Under the International Centre for Settlement of Investment Disputes (ICSID) Convention, which Canada ratified in November 2013 – becoming the 150th state to do so; the Convention became law in Canada on Dec. 1, 2013 – signatory states may require parties to exhaust local administrative or judicial remedies before taking advantage of the arbitration provisions in a treaty. Historically, however, arbitral tribunals have tended to downplay LRF clauses, treating them as procedural obstacles curable by a variety of means, rather than jurisdictional conditions precedent.

But that has changed of late.

“Recent cases are becoming a little more cautious on disregarding local remedy first provisions,” says Martin Valasek in Norton Rose Fulbright Canada LLP's Montreal office. “In the last year or so, there are at least a number of arbitrators taking the position that they lack jurisdiction under ICSID unless the parties have complied with local remedy requirements.”

Indeed, tribunals have put practical teeth into the characterization of LRFs as conditions by taking a stricter view of two of the most common avenues that claimants rely to justify non-compliance: “most favoured nation” (MFN) clauses, and the “futility” argument that resort to the local system would be pointless.

The MFN argument (which of course applies only when the treaty in question contains such a clause) seeks to import less burdensome arbitration provisions from the host country's (the one the investor is claiming against) arrangements with another nation. The theory is that the investor, being from a most favoured nation, has the right to the most favourable conditions surrounding arbitration that the host country has granted to any other state. On this view, which arbitrators have in the past commonly accepted, the LRF provisions are deemed not to apply.

Similarly, while arbitrators have tried to limit the futility argument, the approaches have been inconsistent; so much so that the barest allegations of futility have sufficed to circumvent LRFs.

The trend toward treating LRFs with more significance, however, is evidenced by the recent decision in Kilic Insaat Ithalat Ihracat Sanayi ve Ticaret Anonim Sirketi v Turkmenistan, which engaged a BIT between Turkey and Turkmenistan that contained both LRF and MFN provisions. The Turkish claimant, Kilic, unsuccessfully sought to avoid the LRF by relying on both the MFN and futility arguments.

But as the ICSID tribunal saw it, allowing the MFN argument merely because many of Turkey's other BITs lacked LRFs meant that the LRF clause in the Turkey-Turkmenistan agreement would have been largely redundant from the moment the parties agreed to insert it.

It is noteworthy, however, that the tribunal also found that both Turkey and Turkmenistan did not likely intend that the MFN clause applied to the treaty's dispute settlement provisions.

“This suggests that the success of the most favoured nation argument may depend on how individual MFN clauses are drafted,” Valasek says.

As for the futility argument, the tribunal had no heed for Kilic's simple pleas that resort to Turkmenistan's local tribunals and courts would have been futile.
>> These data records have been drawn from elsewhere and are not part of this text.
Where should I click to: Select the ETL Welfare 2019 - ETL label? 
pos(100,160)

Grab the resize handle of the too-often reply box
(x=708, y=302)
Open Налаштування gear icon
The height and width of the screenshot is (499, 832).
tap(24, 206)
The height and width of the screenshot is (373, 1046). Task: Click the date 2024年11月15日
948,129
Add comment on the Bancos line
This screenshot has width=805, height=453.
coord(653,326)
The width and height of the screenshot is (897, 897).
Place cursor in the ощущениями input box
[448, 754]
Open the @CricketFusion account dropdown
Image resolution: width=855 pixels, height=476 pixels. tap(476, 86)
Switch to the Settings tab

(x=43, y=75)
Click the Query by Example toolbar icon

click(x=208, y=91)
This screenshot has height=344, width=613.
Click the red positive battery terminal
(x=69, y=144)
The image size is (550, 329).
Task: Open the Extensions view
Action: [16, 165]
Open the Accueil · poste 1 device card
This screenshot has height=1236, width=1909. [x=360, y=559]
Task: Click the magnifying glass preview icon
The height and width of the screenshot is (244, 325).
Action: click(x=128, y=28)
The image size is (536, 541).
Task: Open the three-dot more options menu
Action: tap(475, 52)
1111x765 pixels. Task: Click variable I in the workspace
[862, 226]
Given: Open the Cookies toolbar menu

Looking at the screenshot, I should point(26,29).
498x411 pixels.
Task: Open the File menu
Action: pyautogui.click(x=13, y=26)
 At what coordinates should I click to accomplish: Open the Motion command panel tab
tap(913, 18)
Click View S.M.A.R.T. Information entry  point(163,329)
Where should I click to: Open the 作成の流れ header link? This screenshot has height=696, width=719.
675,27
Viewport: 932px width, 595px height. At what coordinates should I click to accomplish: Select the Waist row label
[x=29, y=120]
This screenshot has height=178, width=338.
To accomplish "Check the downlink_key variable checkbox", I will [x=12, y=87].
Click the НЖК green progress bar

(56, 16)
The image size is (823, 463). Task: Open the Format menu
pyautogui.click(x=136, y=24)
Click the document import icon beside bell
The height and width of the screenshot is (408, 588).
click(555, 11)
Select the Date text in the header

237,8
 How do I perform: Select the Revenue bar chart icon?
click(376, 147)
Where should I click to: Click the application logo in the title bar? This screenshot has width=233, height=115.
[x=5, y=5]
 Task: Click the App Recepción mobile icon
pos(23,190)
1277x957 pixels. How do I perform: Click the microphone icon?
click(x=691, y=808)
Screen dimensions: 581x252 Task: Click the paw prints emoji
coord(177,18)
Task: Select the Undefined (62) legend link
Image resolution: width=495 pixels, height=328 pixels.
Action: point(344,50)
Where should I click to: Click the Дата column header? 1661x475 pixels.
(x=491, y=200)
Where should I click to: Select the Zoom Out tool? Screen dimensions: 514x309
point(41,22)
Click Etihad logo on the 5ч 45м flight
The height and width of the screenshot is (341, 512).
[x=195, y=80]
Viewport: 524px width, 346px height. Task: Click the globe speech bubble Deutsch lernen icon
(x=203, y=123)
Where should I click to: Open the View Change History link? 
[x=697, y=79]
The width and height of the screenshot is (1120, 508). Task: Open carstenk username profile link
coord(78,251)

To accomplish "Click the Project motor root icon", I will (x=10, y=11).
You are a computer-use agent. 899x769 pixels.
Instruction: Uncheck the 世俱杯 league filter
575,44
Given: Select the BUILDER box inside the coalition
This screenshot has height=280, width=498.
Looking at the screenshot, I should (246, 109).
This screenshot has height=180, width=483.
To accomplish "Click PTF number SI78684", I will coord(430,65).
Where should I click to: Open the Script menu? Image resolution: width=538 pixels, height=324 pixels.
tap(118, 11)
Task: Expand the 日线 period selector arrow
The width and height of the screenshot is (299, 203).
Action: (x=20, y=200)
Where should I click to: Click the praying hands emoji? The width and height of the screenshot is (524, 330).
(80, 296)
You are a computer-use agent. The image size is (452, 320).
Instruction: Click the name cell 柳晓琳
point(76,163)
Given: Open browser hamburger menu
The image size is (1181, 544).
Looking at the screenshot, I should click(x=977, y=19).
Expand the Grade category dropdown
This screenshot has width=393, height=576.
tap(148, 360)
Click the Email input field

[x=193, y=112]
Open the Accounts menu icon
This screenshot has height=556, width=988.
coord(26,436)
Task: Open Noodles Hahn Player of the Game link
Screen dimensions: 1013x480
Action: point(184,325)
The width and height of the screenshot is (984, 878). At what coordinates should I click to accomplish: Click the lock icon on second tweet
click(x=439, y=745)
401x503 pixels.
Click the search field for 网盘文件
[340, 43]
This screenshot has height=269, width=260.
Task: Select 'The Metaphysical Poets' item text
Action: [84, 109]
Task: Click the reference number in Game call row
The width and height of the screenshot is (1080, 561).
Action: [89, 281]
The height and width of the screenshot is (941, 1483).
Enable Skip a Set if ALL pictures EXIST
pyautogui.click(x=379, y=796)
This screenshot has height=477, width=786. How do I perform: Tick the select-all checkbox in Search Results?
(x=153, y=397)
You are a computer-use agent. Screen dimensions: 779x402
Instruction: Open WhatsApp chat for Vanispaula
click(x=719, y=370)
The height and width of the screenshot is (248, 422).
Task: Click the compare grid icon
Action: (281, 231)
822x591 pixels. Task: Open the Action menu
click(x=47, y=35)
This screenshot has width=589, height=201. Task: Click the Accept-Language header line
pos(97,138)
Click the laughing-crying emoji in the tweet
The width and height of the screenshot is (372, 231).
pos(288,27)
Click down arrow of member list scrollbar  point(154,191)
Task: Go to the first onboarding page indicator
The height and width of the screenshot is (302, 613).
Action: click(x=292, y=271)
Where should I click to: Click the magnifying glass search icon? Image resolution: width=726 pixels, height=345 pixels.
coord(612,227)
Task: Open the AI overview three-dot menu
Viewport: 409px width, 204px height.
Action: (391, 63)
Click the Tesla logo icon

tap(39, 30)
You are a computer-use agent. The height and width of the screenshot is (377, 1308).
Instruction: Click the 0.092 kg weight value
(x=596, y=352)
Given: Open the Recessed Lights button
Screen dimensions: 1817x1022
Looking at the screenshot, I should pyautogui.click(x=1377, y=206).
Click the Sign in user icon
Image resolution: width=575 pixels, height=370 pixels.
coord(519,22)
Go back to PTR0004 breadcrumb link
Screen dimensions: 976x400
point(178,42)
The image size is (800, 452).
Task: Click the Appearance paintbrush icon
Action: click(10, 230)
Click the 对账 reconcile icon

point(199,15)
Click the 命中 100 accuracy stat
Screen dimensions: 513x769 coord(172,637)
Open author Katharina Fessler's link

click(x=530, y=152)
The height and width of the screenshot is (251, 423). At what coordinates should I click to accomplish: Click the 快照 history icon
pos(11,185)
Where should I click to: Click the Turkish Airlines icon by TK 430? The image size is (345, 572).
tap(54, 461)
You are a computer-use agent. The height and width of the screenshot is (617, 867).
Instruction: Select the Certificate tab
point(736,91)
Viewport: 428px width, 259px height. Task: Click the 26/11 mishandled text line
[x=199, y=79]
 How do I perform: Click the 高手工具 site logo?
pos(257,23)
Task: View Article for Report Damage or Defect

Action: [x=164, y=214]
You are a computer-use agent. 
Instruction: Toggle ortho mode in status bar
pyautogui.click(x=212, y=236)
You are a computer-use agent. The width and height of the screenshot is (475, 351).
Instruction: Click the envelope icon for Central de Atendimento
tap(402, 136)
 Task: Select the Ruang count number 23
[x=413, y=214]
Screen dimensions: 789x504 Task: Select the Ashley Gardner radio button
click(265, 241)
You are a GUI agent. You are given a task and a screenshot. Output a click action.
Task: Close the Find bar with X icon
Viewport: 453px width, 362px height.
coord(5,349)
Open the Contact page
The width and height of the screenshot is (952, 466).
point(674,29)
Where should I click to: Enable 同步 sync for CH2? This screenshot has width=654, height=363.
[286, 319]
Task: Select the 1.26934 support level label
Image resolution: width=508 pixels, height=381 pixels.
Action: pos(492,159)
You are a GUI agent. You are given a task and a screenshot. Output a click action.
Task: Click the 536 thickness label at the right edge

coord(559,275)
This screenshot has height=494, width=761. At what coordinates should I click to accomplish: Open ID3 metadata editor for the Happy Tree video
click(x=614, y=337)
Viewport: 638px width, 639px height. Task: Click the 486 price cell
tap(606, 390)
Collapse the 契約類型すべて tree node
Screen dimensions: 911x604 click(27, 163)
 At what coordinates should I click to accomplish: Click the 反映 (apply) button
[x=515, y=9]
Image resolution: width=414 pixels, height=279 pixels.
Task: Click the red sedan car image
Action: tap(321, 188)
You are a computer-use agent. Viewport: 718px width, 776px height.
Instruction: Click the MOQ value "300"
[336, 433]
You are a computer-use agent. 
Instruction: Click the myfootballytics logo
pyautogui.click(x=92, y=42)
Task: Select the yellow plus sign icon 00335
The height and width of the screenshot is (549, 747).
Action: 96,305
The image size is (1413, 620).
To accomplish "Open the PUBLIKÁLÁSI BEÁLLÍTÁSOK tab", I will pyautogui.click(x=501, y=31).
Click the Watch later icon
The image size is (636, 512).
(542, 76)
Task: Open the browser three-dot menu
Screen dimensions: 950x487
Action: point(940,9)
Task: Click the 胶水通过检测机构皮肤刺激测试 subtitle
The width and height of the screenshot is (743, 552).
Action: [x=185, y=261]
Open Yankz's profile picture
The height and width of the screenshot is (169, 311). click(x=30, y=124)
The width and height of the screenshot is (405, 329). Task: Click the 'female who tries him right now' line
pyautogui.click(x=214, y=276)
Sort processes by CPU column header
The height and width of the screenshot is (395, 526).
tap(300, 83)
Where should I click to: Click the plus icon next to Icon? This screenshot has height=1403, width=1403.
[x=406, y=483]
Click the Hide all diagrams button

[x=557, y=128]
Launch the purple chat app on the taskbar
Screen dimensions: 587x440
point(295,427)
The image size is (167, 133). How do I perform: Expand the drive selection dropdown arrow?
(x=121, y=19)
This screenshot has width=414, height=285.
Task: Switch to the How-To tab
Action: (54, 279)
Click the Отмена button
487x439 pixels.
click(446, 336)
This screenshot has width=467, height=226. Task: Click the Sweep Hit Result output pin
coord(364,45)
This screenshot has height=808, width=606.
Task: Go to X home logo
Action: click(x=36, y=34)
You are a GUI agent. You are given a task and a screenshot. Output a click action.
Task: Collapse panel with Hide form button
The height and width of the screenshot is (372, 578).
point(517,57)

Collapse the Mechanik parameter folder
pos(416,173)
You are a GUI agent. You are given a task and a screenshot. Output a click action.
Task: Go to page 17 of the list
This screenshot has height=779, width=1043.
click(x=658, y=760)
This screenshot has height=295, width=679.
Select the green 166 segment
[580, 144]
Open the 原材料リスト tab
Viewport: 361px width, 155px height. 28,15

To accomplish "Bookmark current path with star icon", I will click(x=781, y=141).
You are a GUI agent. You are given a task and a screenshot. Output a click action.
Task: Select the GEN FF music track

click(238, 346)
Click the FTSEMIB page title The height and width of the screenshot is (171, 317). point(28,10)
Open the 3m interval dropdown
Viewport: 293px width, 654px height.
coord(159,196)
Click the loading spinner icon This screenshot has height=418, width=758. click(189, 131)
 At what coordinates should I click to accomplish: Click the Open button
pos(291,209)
Rather, in what some commentators have called the narrowest interpretation of the futility test to date, the tribunal held that Kilic had to establish futility by presenting specific evidence of its applicability to issues, the parties, and the matters in dispute in the particular case. Studies or reports about the general inadequacies of the Turkmen system were insufficient. Absent such evidence, the fact that Kilic had failed to demonstrate that it had made efforts to comply were fatal to its case.

What remains to be determined is whether Kilic will, for the most part, be restricted to its facts. Commentators are saying that's not likely.

“Recent cases suggest that any future tribunal seeking to treat LRPs with too light a touch will do so against the grain of a number of high-profile cases,” write Deborah Ruff of London and Trevor Tan of Beijing in Norton Rose Fulbright's International arbitration report.